Die EU-Kommission empfiehlt die Aufhebung der Visumpflicht für türkische Bürger. Dies geschehe aber unter dem Vorbehalt, dass alle dafür gestellten Bedingungen erfüllt werden. Ein entsprechender Gesetzesvorschlag wurde in Brüssel vorgelegt. Dafür muss die türkische Regierung allerdings künftig biometrische Pässe ausstellen. "Kein türkischer Bürger wird in die EU visafrei ohne biometrischen Pass kommen", sagte EU-Vize-Kommissionspräsident Frans Timmermans dazu. Da die türkische Regierung biometrische Pässe nach EU-Standards bis Juni nicht mehr einführen kann, akzeptieren die Europäer bis Oktober Ersatzdokumente.

Die EU hatte der Türkei insgesamt 72 Bedingungen für Visafreiheit gestellt – fünf wurden von der türkischen Regierung noch nicht umgesetzt (zur vollständigen Liste). Zu den noch offenen Forderungen gehört, dass die Türkei einen Aktionsplan zur Korruptionsbekämpfung vollständig umsetzt. Zudem muss das Land die Zusammenarbeit mit den europäischen Justizbehörden ausbauen, gerade bei Auslieferungen und Ausweisungen. In dem Zusammenhang fehle auch eine Kooperationsvereinbarung der türkischen Behörden mit Europol, heißt es von der Kommission. Zudem muss die Türkei europäische Datenschutzbestimmungen umsetzen und ihre Gesetzgebung gerade mit Blick auf Terrorbekämpfung europäischen Standards anpassen.

Die Visafreiheit ist eine Kernforderung der Türkei im Gegenzug für die Zusammenarbeit in der Flüchtlingskrise. Türkische Staatsbürger sollen Kurzaufenthalte von bis zu 90 Tagen im eigentlich grenzkontrollfreien Schengenraum erhalten, dem die meisten EU-Staaten angehören.

Die Türkei sagte rasche Erfüllung aller noch ausstehenden Kriterien zu. Türkische Bürger hätten das visafreie Reisen nach Europa verdient, sagte Außenminister Mevlüt Çavuşoğlu. Demnach seien alle technischen Voraussetzungen bei der Vorbereitung der türkischen Pässe so gut wie erfüllt. "Es gibt noch ein paar kleinere Defizite, aber die werden in nächster Zeit mit der Entschlossenheit der Türkei angegangen."

Den Gesetzesvorschlag zur Visafreiheit präsentierte die Kommission unter Vorbehalt, damit die EU-Staaten und das Europaparlament mit Beratungen darüber beginnen können.
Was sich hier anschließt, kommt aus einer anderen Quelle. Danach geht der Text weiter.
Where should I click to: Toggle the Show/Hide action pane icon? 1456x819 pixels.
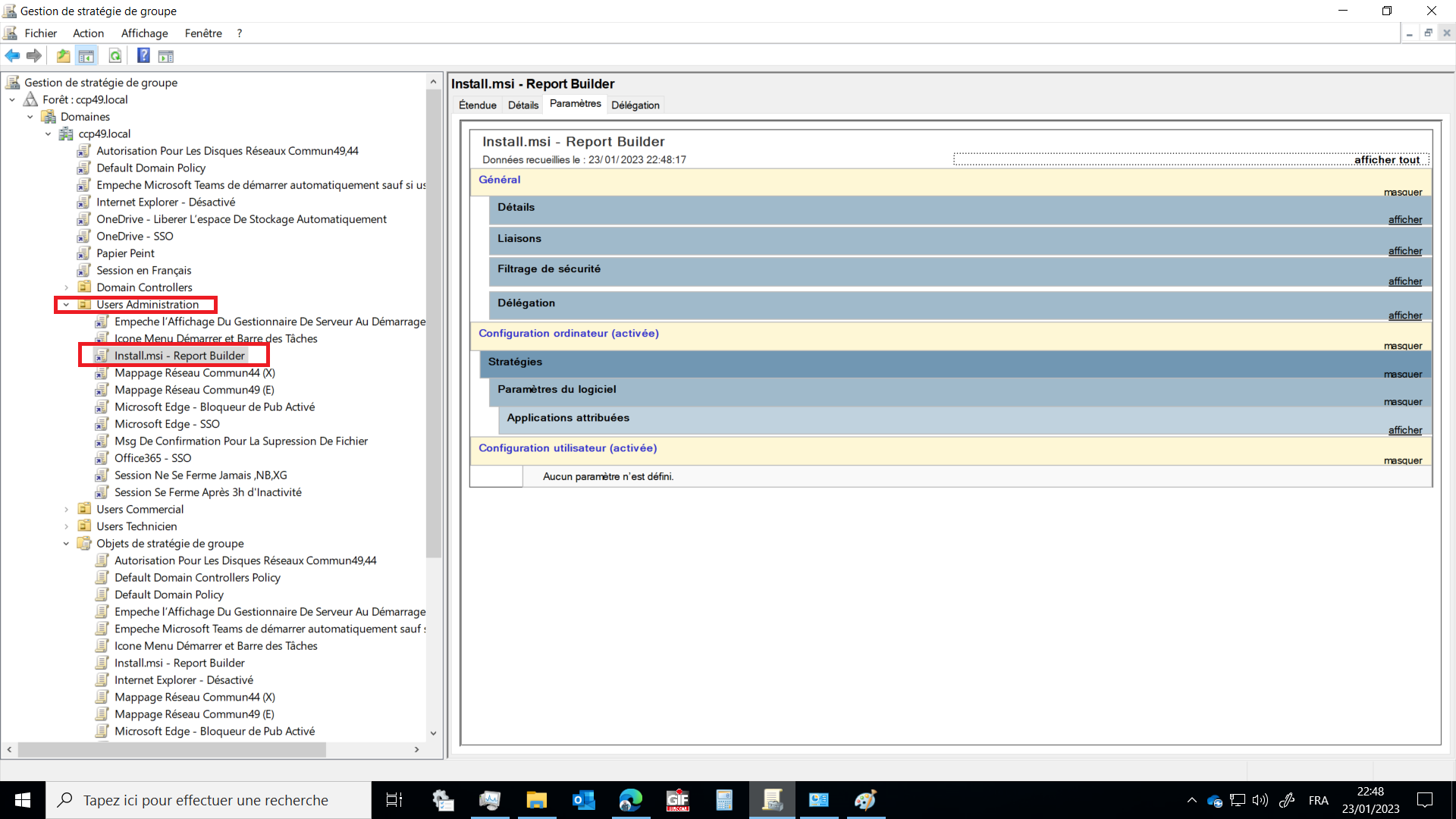[166, 55]
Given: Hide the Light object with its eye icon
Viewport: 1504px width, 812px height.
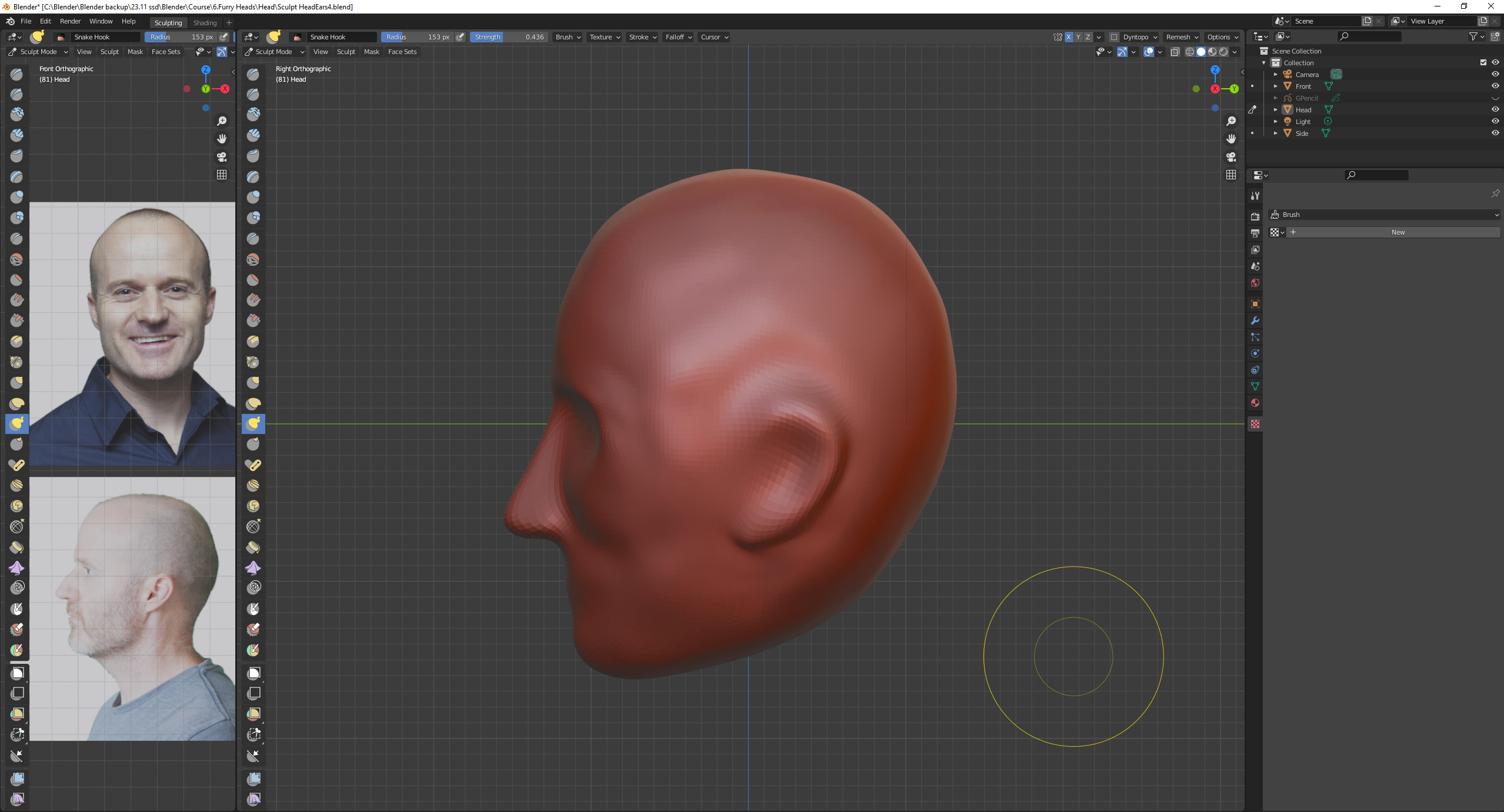Looking at the screenshot, I should [1495, 121].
Zieldatum für die Aufhebung der Visumpflicht ist bereits Ende Juni.

Die Türkei versucht daher möglichst schnell, alle Zielpunkte umzusetzen. Erst am Mittwochvormittag erfüllte die Türkei eine weitere Auflage: Das Parlament verabschiedete ein Gesetz zur Kontrolle von Sicherheitskräften. Eine Polizei-Beobachtungskommission solle künftig gewährleisten, dass Beschwerden über Sicherheitskräfte "effektiver und schnell" bearbeitet werden. Wenn nötig, sollten Disziplinarverfahren eingeleitet werden.

"Der Ball liegt in Ankara. Die Verantwortung für mögliche Verzögerungen auch", sagte der Chef der konservativen EVP-Fraktion, der CSU-Europaparlamentarier Manfred Weber. Auch die Grünen-Vorsitzende Simone Peter sagte, die formulierten Bedingungen dürften nicht unterlaufen werden. Grundsätzlich begrüßte sie aber die geplante Visumfreiheit, weil dies proeuropäische und demokratische Türken stärken könne. "Visafreiheit fördert den politischen und kulturellen Austausch." Menschen, die sich für Bürgerrechte und Freiheit einsetzten, sollten nicht durch Reisebeschränkungen in Haftung genommen werden für den undemokratischen Regierungsstil von Staatspräsident Recep Tayyip Erdoğan.

Peters Parteikollegin, Bundestagsvizepräsidentin Claudia Roth, sagte im Deutschlandfunk: "Eine Visa-Liberalisierung für die Türkei ist vonseiten der Europäischen Union längst, längst überfällig – und zwar völlig unabhängig vom EU-Türkei-Deal zur Rücknahme von Flüchtlingen."